In the area of Sports news, several web sites and bloggers have taken readership and mindshare from the print dudes, even those that are also on the web. ESPN has opened local sites in Boston, New York and Chicago, stealing large numbers of digital viewers from the internet editions of the local papers and from the papers themselves. And several digital journalists, like Yahoo News NBA writer Adrian Wojnarowski have risen to the top of their journalistic profession, platform aside. He’s simply the best NBA beat reporter in the country.

Celebrity news and gossip, are seing the same story: several new sites have stolen the thunder from their dead-tree predecessors. Upstart RadarOnline.com has taken advantage of a relentless staff to own the Mel Gibson story, releasing new tapes every day, totally outplaying any competitors. It was a scoop based on good old fashioned beat reporting.

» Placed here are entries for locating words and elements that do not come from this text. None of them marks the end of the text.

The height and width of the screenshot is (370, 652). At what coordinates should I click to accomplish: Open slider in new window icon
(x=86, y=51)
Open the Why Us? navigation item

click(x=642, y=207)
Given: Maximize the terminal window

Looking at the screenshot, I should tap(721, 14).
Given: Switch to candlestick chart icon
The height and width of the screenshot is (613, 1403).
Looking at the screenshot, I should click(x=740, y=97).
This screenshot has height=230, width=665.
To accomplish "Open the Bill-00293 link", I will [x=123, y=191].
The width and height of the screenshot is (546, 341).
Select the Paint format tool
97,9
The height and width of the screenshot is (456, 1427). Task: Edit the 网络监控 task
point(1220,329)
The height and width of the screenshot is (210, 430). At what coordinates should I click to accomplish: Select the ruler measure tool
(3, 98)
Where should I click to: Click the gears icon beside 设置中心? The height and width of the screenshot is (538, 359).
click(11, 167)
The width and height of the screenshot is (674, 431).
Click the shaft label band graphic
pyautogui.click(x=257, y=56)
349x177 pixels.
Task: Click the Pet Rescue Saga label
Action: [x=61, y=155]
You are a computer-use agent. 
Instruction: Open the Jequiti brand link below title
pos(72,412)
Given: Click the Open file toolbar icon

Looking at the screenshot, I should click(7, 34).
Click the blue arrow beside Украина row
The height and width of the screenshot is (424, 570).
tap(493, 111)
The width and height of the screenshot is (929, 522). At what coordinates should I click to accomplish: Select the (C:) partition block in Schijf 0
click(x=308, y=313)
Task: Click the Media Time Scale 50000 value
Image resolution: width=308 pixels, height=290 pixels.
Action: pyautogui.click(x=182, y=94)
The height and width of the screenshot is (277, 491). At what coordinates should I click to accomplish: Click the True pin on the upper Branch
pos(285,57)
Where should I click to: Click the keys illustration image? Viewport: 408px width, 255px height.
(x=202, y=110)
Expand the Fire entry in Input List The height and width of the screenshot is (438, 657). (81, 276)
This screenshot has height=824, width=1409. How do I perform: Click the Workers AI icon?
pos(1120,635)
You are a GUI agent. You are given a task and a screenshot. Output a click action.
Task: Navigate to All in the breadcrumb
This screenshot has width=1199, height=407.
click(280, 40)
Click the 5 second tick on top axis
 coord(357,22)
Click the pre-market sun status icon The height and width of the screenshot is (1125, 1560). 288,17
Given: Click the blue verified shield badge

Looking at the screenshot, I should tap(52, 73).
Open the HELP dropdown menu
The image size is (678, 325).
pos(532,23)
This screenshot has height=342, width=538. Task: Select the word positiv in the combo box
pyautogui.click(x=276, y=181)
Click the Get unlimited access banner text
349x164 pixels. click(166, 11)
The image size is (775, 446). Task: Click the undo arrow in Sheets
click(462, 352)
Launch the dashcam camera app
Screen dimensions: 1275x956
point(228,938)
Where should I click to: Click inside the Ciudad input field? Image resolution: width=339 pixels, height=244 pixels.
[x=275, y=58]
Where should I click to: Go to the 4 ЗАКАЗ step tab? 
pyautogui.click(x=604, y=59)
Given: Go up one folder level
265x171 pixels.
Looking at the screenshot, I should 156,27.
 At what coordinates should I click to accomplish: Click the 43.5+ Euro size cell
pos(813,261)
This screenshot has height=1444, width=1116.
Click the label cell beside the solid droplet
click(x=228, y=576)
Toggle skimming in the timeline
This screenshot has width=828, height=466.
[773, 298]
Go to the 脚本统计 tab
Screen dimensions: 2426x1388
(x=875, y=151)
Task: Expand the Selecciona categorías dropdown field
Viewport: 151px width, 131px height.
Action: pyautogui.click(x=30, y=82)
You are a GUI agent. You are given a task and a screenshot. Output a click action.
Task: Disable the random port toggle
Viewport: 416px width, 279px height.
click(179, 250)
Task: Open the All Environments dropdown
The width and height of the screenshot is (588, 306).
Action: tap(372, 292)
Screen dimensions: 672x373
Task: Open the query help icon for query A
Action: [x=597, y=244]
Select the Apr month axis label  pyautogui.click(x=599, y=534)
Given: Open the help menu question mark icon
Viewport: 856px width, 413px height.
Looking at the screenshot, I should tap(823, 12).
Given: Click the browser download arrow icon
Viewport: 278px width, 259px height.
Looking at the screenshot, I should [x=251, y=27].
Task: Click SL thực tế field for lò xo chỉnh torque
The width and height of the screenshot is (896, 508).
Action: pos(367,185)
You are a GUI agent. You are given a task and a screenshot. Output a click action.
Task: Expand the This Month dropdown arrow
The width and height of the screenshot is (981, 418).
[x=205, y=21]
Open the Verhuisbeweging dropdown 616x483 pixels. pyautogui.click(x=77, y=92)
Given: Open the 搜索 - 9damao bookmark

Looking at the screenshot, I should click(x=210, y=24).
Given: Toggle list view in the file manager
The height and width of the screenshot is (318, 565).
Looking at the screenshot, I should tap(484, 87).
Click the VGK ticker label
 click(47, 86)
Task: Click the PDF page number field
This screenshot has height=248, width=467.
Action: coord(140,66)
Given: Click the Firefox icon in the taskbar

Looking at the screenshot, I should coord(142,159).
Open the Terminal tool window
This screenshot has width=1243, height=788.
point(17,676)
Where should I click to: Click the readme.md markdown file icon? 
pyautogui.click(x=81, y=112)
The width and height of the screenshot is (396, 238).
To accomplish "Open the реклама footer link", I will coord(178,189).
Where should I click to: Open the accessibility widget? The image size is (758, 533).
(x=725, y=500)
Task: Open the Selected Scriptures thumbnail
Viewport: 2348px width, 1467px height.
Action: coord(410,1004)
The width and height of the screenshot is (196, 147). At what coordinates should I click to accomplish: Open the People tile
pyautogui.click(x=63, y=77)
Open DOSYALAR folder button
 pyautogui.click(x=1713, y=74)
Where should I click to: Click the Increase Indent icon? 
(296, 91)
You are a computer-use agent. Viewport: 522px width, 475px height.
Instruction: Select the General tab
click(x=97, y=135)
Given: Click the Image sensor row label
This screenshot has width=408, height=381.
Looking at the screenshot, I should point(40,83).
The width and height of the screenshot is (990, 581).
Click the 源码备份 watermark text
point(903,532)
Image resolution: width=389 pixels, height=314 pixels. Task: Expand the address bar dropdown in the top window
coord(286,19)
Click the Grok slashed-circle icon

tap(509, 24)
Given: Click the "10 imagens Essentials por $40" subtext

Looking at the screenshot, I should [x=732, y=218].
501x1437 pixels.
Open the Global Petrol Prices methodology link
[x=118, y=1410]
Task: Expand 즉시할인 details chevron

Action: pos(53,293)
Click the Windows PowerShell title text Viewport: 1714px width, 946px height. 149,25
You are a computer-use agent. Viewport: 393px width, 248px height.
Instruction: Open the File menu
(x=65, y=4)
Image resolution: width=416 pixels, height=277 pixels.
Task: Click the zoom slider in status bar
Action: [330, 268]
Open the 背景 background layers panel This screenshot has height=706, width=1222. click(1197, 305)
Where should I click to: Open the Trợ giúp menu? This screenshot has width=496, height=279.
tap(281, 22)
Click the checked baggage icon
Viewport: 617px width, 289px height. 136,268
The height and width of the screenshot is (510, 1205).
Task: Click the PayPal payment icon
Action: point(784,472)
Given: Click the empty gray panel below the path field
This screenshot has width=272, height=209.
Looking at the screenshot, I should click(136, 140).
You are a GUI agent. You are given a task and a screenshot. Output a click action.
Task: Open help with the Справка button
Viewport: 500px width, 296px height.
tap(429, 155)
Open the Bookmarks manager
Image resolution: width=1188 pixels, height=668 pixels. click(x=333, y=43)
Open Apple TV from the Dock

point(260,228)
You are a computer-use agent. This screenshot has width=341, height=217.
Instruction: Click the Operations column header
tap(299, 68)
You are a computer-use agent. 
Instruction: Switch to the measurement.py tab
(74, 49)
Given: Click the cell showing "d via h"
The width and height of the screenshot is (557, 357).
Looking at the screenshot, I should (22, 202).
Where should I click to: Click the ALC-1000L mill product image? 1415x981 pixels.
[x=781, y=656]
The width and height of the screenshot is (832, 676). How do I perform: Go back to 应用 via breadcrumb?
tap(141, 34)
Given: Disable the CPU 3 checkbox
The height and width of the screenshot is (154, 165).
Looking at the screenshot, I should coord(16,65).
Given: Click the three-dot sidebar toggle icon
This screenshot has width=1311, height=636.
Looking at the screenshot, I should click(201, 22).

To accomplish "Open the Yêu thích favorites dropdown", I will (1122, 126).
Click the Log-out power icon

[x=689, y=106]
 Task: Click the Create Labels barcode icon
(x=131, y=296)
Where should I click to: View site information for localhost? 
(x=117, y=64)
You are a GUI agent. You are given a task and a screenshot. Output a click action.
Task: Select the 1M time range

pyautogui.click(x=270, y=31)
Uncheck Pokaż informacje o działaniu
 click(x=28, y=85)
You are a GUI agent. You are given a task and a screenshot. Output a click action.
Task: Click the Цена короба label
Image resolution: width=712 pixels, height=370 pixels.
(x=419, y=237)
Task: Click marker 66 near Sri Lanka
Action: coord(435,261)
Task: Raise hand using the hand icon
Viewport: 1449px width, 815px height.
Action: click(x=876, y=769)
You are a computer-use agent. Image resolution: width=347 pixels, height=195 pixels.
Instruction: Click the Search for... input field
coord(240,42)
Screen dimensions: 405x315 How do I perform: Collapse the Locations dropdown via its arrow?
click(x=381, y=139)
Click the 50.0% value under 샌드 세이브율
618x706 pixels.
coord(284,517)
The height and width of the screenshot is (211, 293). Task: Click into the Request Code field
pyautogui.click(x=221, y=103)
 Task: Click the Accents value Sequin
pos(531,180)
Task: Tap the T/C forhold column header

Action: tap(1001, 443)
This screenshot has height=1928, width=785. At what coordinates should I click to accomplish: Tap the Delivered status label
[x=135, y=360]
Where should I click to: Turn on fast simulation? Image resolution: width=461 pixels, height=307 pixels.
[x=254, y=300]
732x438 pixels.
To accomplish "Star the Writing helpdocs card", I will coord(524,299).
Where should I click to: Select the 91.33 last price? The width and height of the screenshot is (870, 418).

Local News has always been the strength of the better newspapers. But even that franchise is now in danger. Suddenly AOL is hiring hundreds of new young reporters for it’s local editions. And in every major city new digital-based news organizations are sprouting up — some funded with public contributions– trying to capture local readers with news “relevant” to them. Gradually, if the newspapers don’t begin to improve their journalism, they will find themselves obsolete.

Comments
  1. Bruce Apar says:

    Good angle, Larry. I’m publisher of a community weekly in Northern Westchester and we just relaunched our website. Our staff is being remediated from weekly to daily mindset and workflow. AOL’s Patch is in our hometown and — pun both intended and apropos — it is a patchwork of local content, but very fluffy. In fact, for recent coverage of a teen’s accidental death, its coverage was not only a veritable patchwork of info from other media sources but was precariously close to that other “P word that is anathema in any form of writing endeavor. I know because I recognized some of my own precise phrases from a blog I wrote in their coverage. (The Patch editor actually called me for a quote, based on my connection to the deceased, but so did the local Gannett daily, The Journal News, which in folio size is disappearing each day right before our eyes, and which made sure not to identify me by title). Just like any newspaper extant — daily, weekly or otherwise — that doesn’t have a vibrant online presence is ringing its own death knell, any pureplay community news website that doesn’t have a print component runs the risk of emulating the fallen tree in the forest that nobody hears. Print is far from dead; it’s just waiting to be reincarnated in an iteration that accommodates the digital dynamic that drives modern existence.